Kの昇天/梶井基次郎

檸檬 (新潮文庫)に入っています、青空文庫でも読めます。*1
まず、先入観と違っていてとても面白いな、と思ったのは、健康な「私」が死や精神病に醒めたまなざしを向けるところです。なんか小説の主人公って死とかに憧れを抱いているのがお決まりだと思っていたから。絶望先生みたく。
「私」は療養地で出会ったK君が死んだという知らせを受け取る。精神を病んだK君は、月夜に浜辺で自分の影を見つめていると、ドッペルゲンガーが浮かんできて、見ている自分はすうっと月に昇っていくという「阿片のような」感覚にとりつかれていた。K君はそれに夢中になりすぎて影を追って溺死してしまったのだろう。とうとう月世界へ行ってしまったのだ、と「私」は考える。
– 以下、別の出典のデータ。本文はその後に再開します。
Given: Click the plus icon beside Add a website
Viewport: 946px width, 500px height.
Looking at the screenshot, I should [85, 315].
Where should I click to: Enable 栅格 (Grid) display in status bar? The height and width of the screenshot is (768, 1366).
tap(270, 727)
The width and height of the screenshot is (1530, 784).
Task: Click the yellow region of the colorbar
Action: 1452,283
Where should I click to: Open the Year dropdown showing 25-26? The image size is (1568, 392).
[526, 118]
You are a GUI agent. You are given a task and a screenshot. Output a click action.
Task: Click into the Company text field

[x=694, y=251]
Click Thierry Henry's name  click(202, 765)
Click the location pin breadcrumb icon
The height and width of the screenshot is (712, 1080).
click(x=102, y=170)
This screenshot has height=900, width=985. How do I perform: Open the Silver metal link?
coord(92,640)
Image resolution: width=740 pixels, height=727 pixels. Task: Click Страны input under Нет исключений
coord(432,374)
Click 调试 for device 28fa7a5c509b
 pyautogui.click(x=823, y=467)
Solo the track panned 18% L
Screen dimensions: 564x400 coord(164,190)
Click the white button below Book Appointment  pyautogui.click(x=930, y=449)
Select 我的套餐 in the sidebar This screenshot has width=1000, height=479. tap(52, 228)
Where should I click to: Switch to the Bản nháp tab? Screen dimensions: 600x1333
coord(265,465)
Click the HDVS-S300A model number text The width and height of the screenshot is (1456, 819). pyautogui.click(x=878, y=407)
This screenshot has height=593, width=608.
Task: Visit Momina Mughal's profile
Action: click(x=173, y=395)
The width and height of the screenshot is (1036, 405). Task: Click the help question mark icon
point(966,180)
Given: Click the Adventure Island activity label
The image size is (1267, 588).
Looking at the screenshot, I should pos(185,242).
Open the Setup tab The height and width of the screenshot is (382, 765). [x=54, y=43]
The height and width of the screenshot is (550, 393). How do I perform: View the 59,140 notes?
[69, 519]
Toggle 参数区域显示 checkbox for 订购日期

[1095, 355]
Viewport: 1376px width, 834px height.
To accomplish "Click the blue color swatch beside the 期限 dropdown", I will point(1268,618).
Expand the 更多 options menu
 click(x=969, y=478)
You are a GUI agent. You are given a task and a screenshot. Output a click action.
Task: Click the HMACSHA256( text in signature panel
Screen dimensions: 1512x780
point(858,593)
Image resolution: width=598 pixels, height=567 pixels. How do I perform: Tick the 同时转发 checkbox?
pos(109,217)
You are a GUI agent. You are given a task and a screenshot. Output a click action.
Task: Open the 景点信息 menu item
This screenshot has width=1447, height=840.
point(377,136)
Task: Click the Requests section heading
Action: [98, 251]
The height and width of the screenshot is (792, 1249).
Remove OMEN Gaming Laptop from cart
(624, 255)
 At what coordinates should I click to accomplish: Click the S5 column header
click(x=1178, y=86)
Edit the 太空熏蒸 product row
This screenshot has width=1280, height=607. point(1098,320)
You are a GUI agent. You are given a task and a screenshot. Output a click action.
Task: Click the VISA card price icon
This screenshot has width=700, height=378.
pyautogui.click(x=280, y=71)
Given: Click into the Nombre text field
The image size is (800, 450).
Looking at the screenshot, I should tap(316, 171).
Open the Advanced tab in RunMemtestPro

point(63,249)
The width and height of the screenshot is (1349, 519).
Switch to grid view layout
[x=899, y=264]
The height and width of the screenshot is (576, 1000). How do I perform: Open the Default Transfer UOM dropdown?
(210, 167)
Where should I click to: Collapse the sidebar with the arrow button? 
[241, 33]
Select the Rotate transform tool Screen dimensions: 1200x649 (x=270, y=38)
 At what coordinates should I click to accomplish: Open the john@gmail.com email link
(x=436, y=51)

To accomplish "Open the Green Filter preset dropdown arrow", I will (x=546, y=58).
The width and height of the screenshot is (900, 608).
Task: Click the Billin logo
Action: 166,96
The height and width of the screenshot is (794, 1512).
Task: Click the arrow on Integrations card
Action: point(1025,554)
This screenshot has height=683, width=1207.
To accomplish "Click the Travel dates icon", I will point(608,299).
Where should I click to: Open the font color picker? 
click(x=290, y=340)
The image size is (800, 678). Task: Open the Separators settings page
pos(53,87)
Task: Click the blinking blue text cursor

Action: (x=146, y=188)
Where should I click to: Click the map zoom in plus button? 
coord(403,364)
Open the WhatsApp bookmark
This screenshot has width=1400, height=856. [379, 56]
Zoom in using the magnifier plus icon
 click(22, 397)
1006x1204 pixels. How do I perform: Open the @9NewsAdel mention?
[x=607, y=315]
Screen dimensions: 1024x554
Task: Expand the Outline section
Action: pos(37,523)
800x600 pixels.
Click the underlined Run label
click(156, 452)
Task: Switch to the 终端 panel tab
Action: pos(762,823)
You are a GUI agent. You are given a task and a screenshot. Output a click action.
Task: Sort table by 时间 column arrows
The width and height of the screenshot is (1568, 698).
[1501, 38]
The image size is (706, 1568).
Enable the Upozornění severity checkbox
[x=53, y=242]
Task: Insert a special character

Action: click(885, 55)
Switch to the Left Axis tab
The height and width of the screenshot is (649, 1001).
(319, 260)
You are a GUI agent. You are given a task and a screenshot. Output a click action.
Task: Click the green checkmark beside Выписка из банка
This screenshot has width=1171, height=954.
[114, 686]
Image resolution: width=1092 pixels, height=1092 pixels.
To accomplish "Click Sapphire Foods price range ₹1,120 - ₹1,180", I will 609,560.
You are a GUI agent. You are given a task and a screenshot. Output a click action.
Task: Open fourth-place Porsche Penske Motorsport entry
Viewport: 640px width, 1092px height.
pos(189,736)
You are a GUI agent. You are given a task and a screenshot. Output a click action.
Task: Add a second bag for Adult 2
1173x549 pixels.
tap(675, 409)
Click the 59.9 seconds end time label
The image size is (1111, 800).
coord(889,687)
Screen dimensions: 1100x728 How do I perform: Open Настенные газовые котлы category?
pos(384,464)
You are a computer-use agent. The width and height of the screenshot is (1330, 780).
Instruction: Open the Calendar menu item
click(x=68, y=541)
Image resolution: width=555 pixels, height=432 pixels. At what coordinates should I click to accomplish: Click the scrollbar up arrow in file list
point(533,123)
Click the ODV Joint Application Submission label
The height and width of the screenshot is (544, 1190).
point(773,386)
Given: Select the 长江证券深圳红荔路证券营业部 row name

この「私」の分析はつまり「"Kクン"は"不運(ハードラック)"と"踊(ダンス)"っちまったんだよ……」ということである。「"ピリオド"の向こうに"逝"っちまったヨ……!?(ビキビキ)」でもなんでもいいですけど。
K君と「私」は、ハイネの詩をもとにしたシューベルトの「ドッペルゲンゲル」の話題で意気投合するようなインテリの人たちなんだけど、死に近づく状況が暴走族とおんなじなのだった。